Wednesday, April 17, 2013

What Kind of AV Block is This? Guest Post by Dr. K. Wang (The Rhythm Master), Using a Ladder Diagram

In my residency training and beyond, I learned much from Dr. Kyuhyun Wang (here is his bio) and from his Atlas of Electrocardiography.  It has finally been published for all to obtain.

He is especially talented with rhythms, and a wizard with ladder diagrams.  This is his first guest post.  I will ask him for more in the future.

What kind of AV block is this?

Explanation, with ladder diagram, is below



















Question:
            The ECG tracing in Figure 1 shows (choose one from the list below).
a)               Complete AV block with AV junctional escape beats
b)               2:1 AV block with AV junctional escape beats.

Answer:
c)               2:1 AV block with AV junctional escape beats.


Discussion:  Narrow QRS occurs slowly at 37/min.  P-waves occur regularly at 74/min with no fixed relationship to the QRS, suggesting 3° AV block with AV junctional escape rhythm.  However, R3 has a P-wave in front of it (P4) which appears to be conducted from that P-wave.  This question, which is important, can be settled by measuring the R-R intervals, realizing that an A-V junctional rhythm is a very regular rhythm.  R3 occurs 1.4 s after R2 while all other R-R intervals are 1.6 s.  200 ms difference in R-R interval is sufficient and conclusive evidence that R3 is not a junctional beat but conducted from P4, proving that this patient does not have 3° AV block.  What this patient has is 2:1 AV block. 

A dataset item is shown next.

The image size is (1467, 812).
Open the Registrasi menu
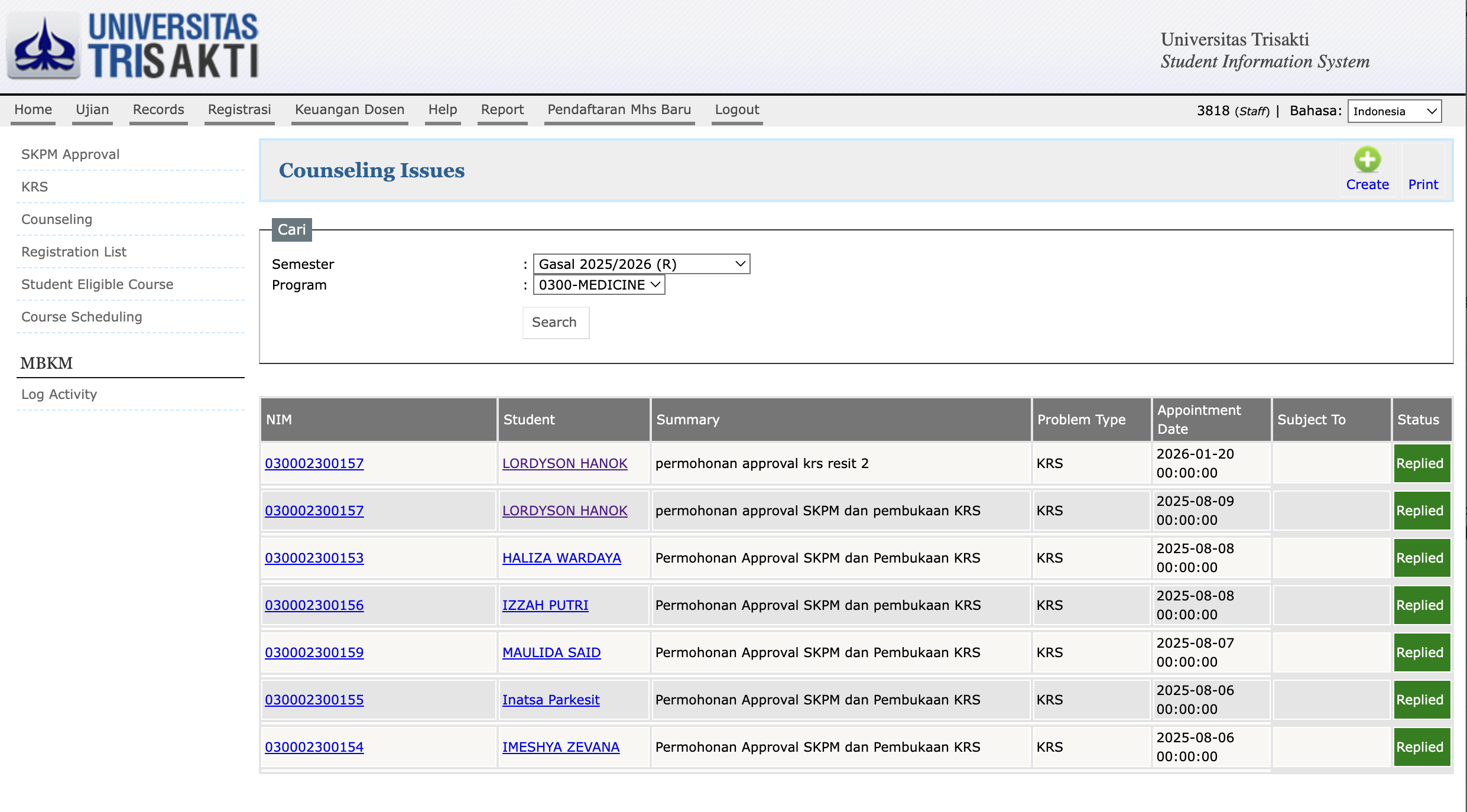pyautogui.click(x=239, y=110)

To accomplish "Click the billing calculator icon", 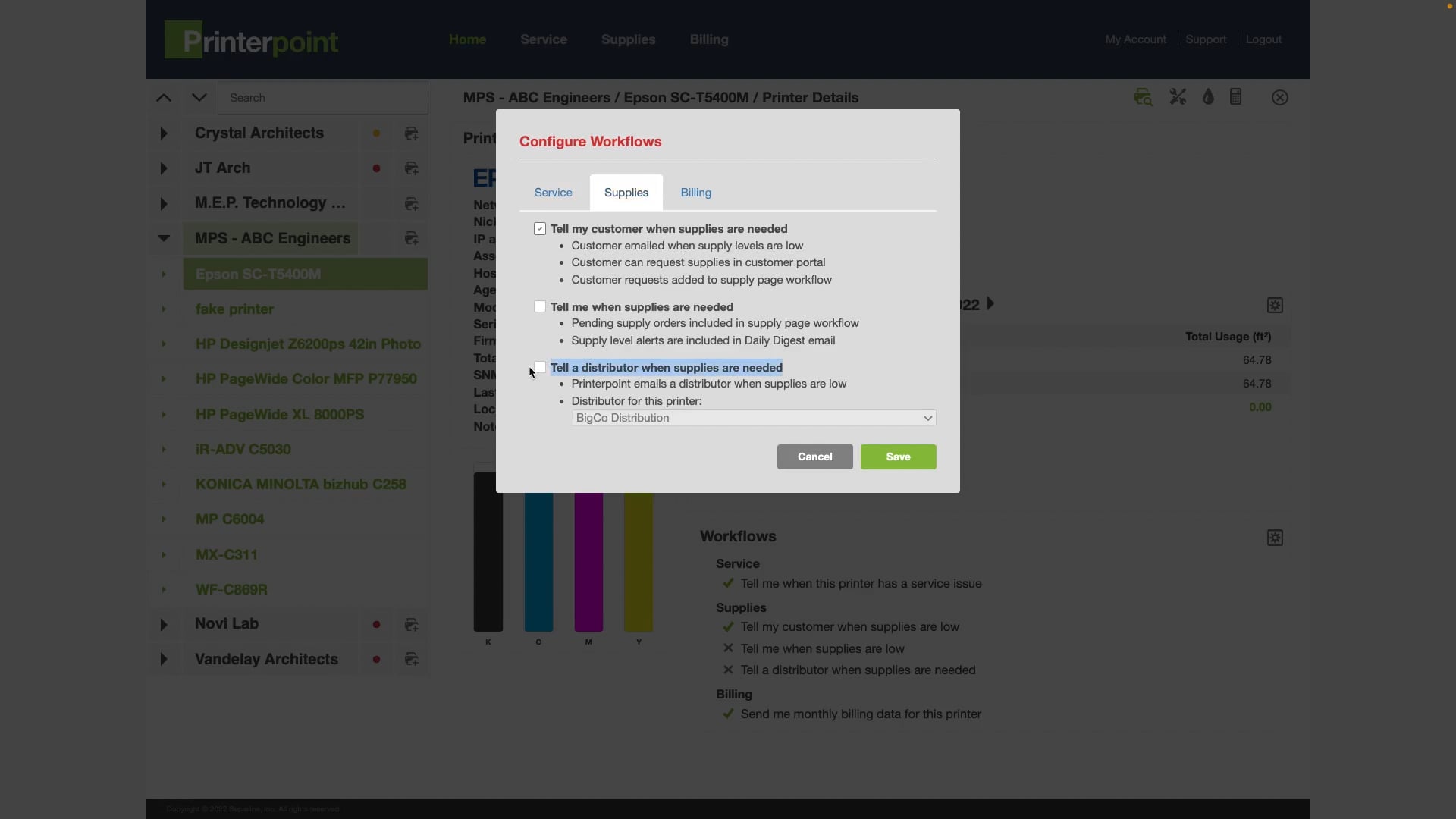I will [1236, 97].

In a patient with 2:1 AV block, if two P-P intervals are longer than junctional escape interval, the latter will escape just as an electronic demand pacemaker would if programmed to pace at 1.6 s interval.  (We were all born with a demand pacemaker!)   

That is what is happening in this tracing as diagrammed in Figure 2.  R3 is conducted from P4.  The next P-wave (P5) is blocked because this patient cannot conduct at that R-P interval.  The next P-wave (P6) was going to be conducted.  How do I know that?  This patient’s AV junction can conduct at 1.4 s as demonstrated by R3.  R3-P6 interval is certainly longer than that assuring that P6 would have conducted to the ventricles if it weren’t for the junctional escape beat (R4); thus, the diagnosis of 2:1 AV block is securely established.  This repeats again and again.  If, later, a P-wave occurs with a conductible R-P interval which is shorter than AV junctional escape interval (1.6 s in this patient), that P-wave would conduct to the ventricles as P4 did.  These junctional escape beats occur close to sinus P-waves during each other’s refractory period and AV dissociation (not necessarily AV block) results with those beats. 

A given ECG tracing can be dissected into the primary disorder and secondary responses.  AV junctional escape and AV dissociation are all obligatory secondary responses.  Sometimes these secondary manifestations make the tracing look more complicated and eye-catching.

A good example of the same situation was posted at “theheart.org” arrhythmia/EP section “ECG of the month” program in 2/2012.  It generated a lot of heated debate even though it was easier to visualize than this case because a tracing was available when that patient actually was in 2:1 AV block with a faster sinus rate.